Rheinische Post - Wesel/Dinslaken
Mehr politische Straftaten in NRW
6540 Fälle zählten die Behörden, 500 mehr als im Jahr zuvor. Rechtsextremismus bleibe die größte Gefahr, sagt Innenminister Reul. Zugleich aber steige die Zahl der linken Gewalttäter.
DÜSSELDORF Der nordrhein-westfälische Verfassungsschutz sieht im Extremismus eine der größten Herausforderungen für die Sicherheitsbehörden. So ist im vergangenen Jahr die Zahl der politisch motivierten Straftaten im Land um 8,5 Prozent auf 6540 gestiegen. Die Sicherheitsbehörden haben dafür zwei Umstände ausgemacht: die Kommunalwahlen im September und die Corona-pandemie.

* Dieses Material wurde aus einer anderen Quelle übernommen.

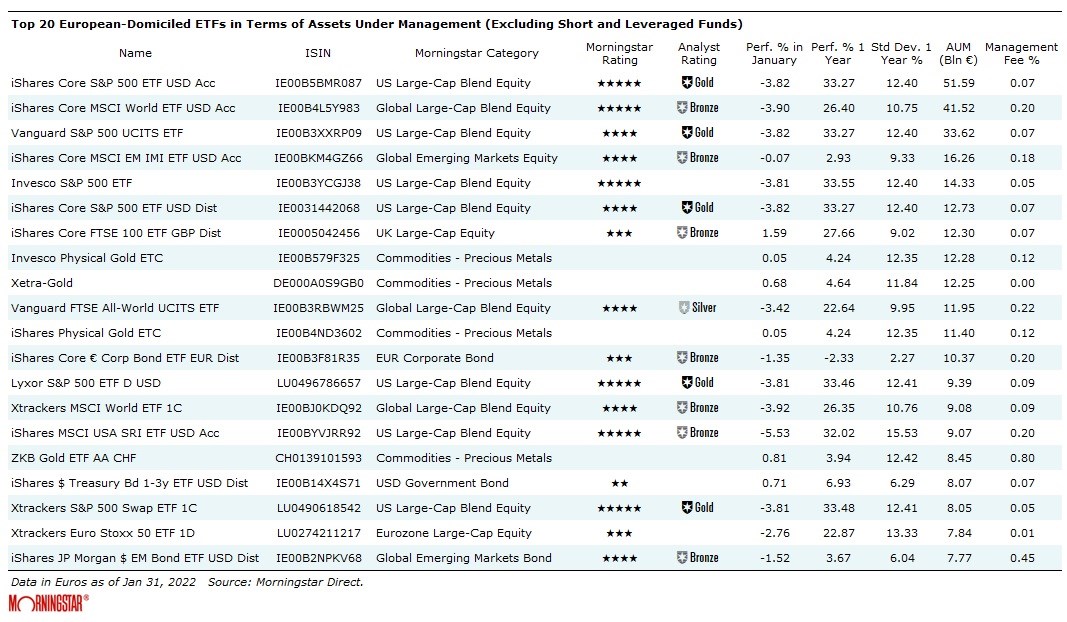Image resolution: width=1067 pixels, height=622 pixels.
Task: Click the Bronze badge for iShares Core € Corp Bond
Action: (x=697, y=358)
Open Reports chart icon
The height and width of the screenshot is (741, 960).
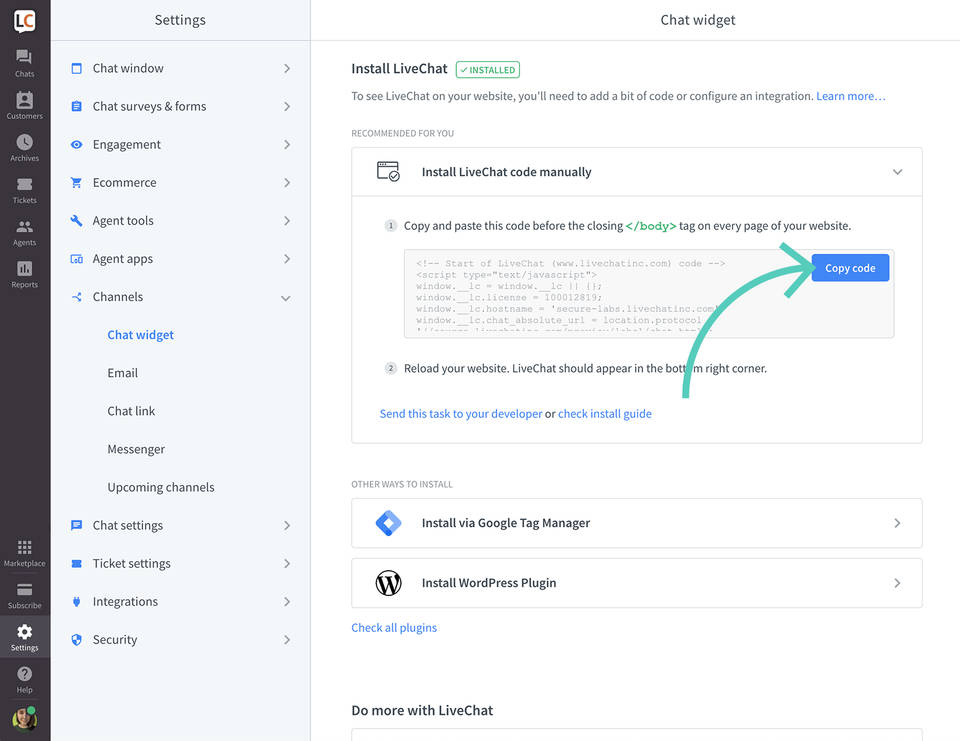point(24,273)

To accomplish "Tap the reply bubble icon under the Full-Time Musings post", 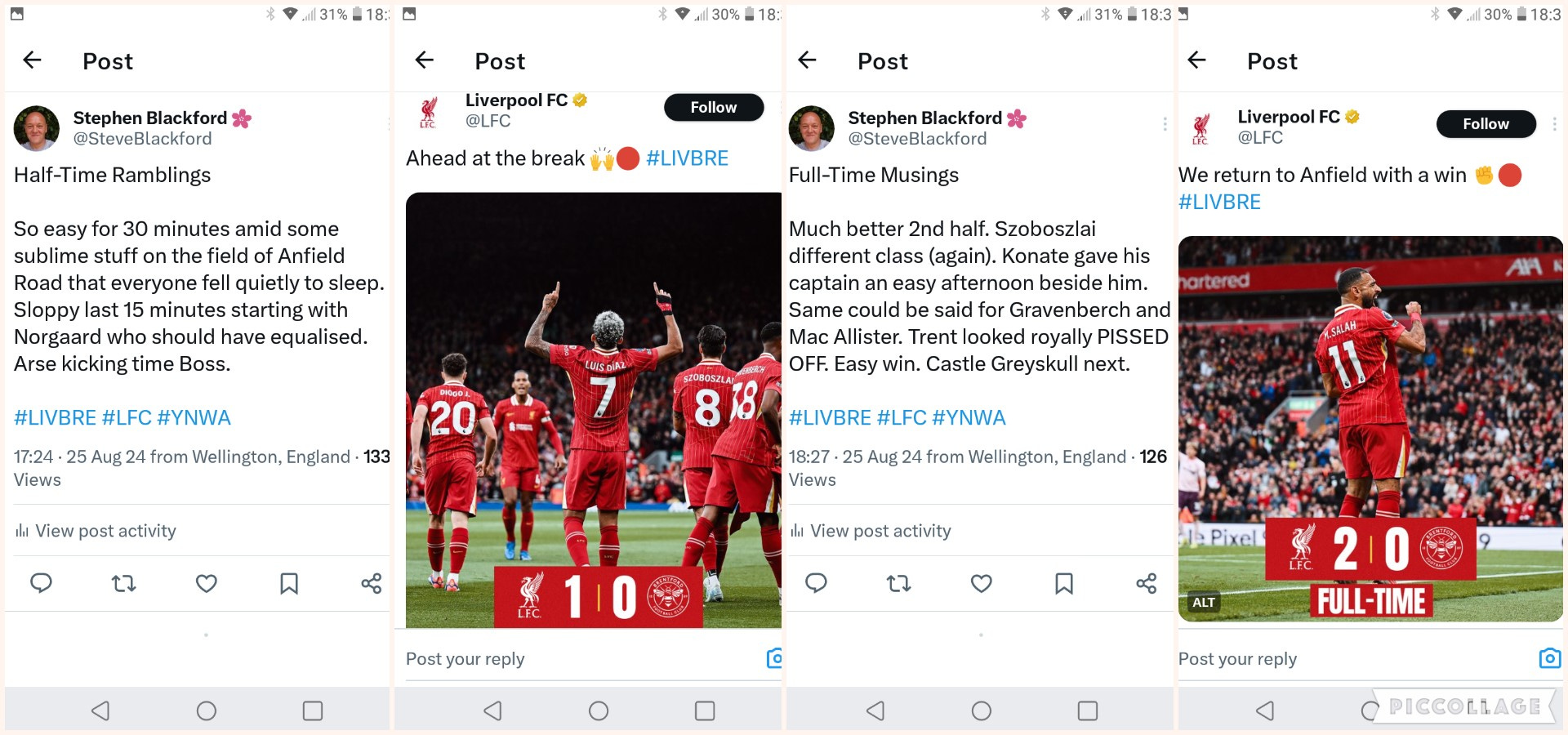I will click(x=816, y=583).
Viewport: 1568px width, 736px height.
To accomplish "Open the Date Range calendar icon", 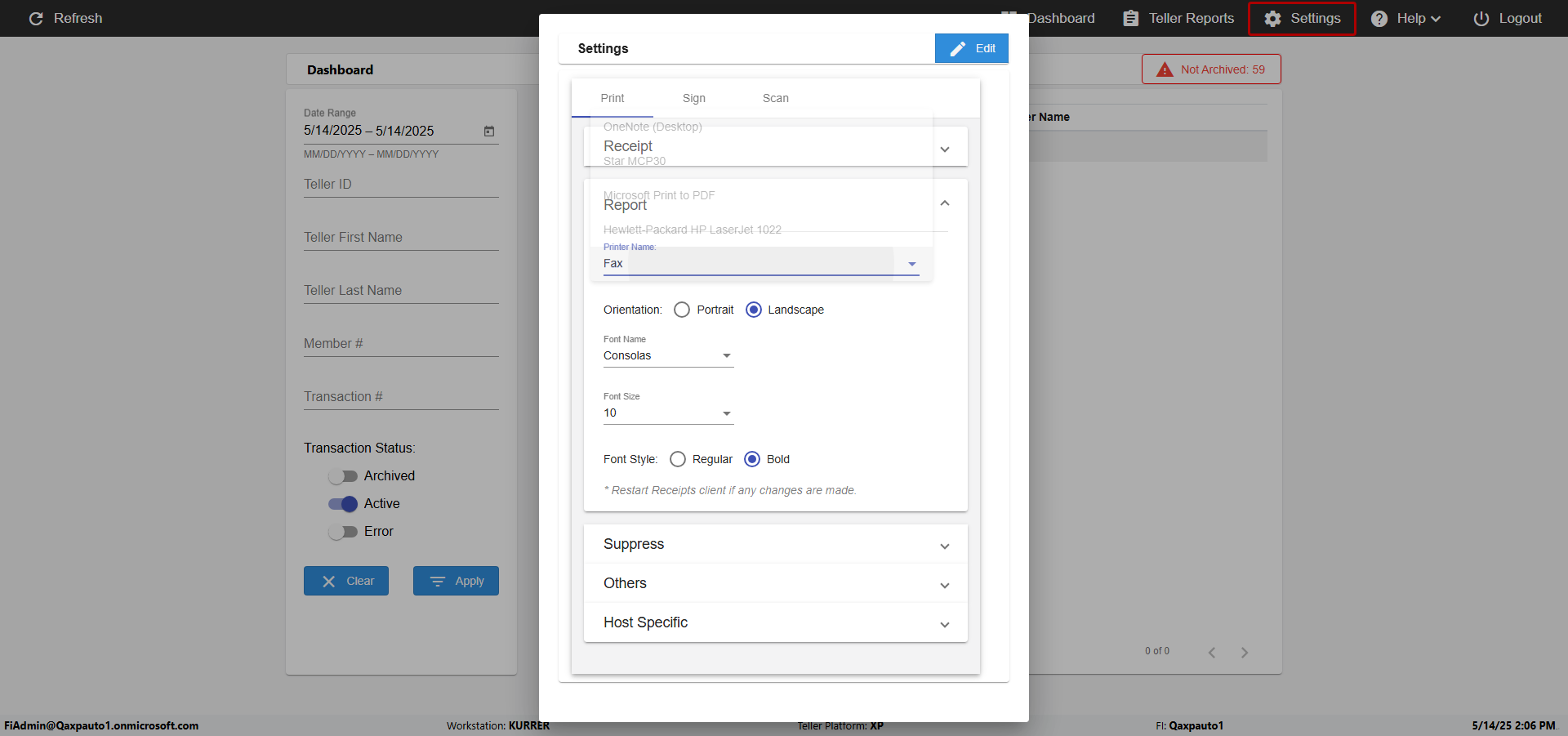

„Anfeindungen und Hass-mails auf Politikerinnen und Politiker kommen unter anderem aus der ,Querdenken’-szene. Und wahrscheinlich auch von Menschen aus unserer Mitte oder die früher einmal in unserer Mitte waren“, sagte Landesinnenminister Herbert Reul (CDU) bei der Vorstellung des neuen Verfassungsschutzberichts.
Nach seinen Angaben bleibt der Rechtsextremismus die größte Gefahr für die Demokratie. Die Zahl der Menschen mit rechtsextremistischen Einstellungen war in Nordrhein-westfalen im vergangenen
Jahr mit 3940 fast so hoch wie 2019, da waren es 4075. Knapp 2000 von ihnen schätzt der Verfassungsschutz als gewaltorientiert ein.
Linksextremisten bereiten der Polizei immer größere Sorgen. „Wer Polizisten und Firmenmitarbeiter angreift wie im Hambacher Forst, der tut nichts für den Klimaschutz, der ist einfach nur gewalttätig“, sagte Reul. Der Verfassungsschutz zählte im vergangenen Jahr mehr linksextreme Gewalttäter; ihre Zahl stieg von 975 Personen auf 1020. Mit 1430 Fällen stagnierte zugleich die Anzahl der Straftaten (2019: 1424). Die Zahl der Salafisten blieb mit 3200 unverändert hoch. „Die Gefahr des islamistischen Terrors ist nach wie vor hoch, auch wenn man das etwas aus dem Blickwinkel verloren hat“, sagte der Innenminister.
Der Leiter des Nrw-verfassungsschutzes, Burkhard Freier, warnte vor Cyberangriffen ausländischer Geheimdienste vor der Bundestagswahl. Mit hoher Wahrscheinlichkeit sei es der russische Geheimdienst gewesen, der auch in Nordrhein-westfalen Mandatsträger von CDU und SPD angegriffen habe. Ziel seien die privaten E-mail-konten der Politiker gewesen. „Es besteht die Gefahr, dass Inhalte verfälscht und im Wahlkampf veröffentlicht werden, wie dies in osteuropäischen Staaten schon mehrfach geschehen ist, um Stimmung gegen die Nato zu machen“, so Freier. Von den Angriffen auf Mandatsträger seien auch zwölf aktuelle und zwei ehemalige Landtagsabgeordnete betroffen. Man habe sofort mit ihnen Kontakt aufgenommen und so vermutlich verhindern können, dass die Hacker an Daten gelangten. Der Angriff sei als Mail der Telekom getarnt gewesen.
Ein besonderes Augenmerk legt der Verfassungsschutz auf sogenannte Corona-leugner und Verschwörungsideologien, die mitverantwortlich dafür seien, dass extremistische Ansichten über das Internet in die Mitte der Gesellschaft sickerten. Die Sicherheitsbehörden sehen in der Corona-krise einen Stresstest für die Gesellschaft. „Wir müssen aufpassen, dass aus so manchem ‚Querdenker’ kein extremistischer Querschläger wird. Das verfassungsfeindliche Gedankengut ist ja nicht einfach weg, wenn die Bewegung erlahmt oder die Pandemie eingedämmt ist“, warnte Reul. Deshalb werde der Verfassungsschutz Teile der Bewegung weiterhin beobachten. „Was gestern Pegida war, ist heute noch Corona und kann schon morgen etwas ganz anderes sein“, so Reul weiter.